- [To do]: Go through the data and tally the lines that hold the string "computer". Reply with the total alone.

[Stored records]
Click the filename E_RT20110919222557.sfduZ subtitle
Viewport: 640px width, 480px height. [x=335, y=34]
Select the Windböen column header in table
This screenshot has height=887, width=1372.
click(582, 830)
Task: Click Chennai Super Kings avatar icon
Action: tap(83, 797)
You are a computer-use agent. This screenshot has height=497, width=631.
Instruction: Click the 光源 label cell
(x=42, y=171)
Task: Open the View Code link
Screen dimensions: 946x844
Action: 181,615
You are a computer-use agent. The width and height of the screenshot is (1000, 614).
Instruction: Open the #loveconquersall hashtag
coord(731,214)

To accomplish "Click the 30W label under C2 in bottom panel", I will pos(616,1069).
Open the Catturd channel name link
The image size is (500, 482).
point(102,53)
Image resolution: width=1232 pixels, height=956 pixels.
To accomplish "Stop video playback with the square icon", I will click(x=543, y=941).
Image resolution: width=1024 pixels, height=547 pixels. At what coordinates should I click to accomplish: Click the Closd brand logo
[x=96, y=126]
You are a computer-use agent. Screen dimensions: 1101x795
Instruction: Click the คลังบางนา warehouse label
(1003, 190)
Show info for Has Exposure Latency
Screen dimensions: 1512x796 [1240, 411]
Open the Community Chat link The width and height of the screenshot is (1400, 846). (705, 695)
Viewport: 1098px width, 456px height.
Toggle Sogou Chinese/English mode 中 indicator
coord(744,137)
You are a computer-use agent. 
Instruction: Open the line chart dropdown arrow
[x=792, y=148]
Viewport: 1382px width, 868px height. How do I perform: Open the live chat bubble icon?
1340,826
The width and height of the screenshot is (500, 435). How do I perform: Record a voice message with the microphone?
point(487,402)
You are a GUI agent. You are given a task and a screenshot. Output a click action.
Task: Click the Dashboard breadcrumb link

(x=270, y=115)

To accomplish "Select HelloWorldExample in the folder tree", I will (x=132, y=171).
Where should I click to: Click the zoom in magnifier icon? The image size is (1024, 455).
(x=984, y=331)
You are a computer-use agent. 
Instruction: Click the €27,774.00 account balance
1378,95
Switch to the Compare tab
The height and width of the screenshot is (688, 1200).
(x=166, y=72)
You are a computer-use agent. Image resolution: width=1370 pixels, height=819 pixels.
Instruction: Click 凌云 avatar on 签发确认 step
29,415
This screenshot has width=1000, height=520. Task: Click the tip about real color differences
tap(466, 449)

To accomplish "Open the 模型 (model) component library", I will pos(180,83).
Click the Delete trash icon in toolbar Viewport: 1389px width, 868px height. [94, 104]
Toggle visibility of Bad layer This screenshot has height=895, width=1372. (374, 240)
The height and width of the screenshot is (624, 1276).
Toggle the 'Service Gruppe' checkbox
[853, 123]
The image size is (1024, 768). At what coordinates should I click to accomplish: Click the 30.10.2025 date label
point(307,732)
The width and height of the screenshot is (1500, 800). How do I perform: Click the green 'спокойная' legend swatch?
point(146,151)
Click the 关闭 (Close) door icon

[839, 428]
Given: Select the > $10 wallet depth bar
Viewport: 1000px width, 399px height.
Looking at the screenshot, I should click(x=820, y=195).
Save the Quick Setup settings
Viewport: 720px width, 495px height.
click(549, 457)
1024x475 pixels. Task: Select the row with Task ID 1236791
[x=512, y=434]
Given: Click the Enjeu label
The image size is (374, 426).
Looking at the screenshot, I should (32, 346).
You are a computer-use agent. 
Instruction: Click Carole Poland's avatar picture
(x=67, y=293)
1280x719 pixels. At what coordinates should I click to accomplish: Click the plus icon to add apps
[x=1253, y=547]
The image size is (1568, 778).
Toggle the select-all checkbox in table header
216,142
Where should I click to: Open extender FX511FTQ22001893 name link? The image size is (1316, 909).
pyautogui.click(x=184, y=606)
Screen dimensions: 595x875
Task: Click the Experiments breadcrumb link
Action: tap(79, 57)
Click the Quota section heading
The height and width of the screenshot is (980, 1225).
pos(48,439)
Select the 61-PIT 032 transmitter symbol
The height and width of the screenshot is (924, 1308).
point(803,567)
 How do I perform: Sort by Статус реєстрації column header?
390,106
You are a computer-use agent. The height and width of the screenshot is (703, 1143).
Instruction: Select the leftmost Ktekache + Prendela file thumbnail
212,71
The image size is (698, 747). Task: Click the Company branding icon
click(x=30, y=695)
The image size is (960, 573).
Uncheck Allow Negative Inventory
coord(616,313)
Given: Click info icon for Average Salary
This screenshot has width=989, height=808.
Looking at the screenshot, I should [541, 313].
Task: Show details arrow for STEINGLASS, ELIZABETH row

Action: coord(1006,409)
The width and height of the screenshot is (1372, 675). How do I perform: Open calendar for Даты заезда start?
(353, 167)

- [Solution to this task]: 8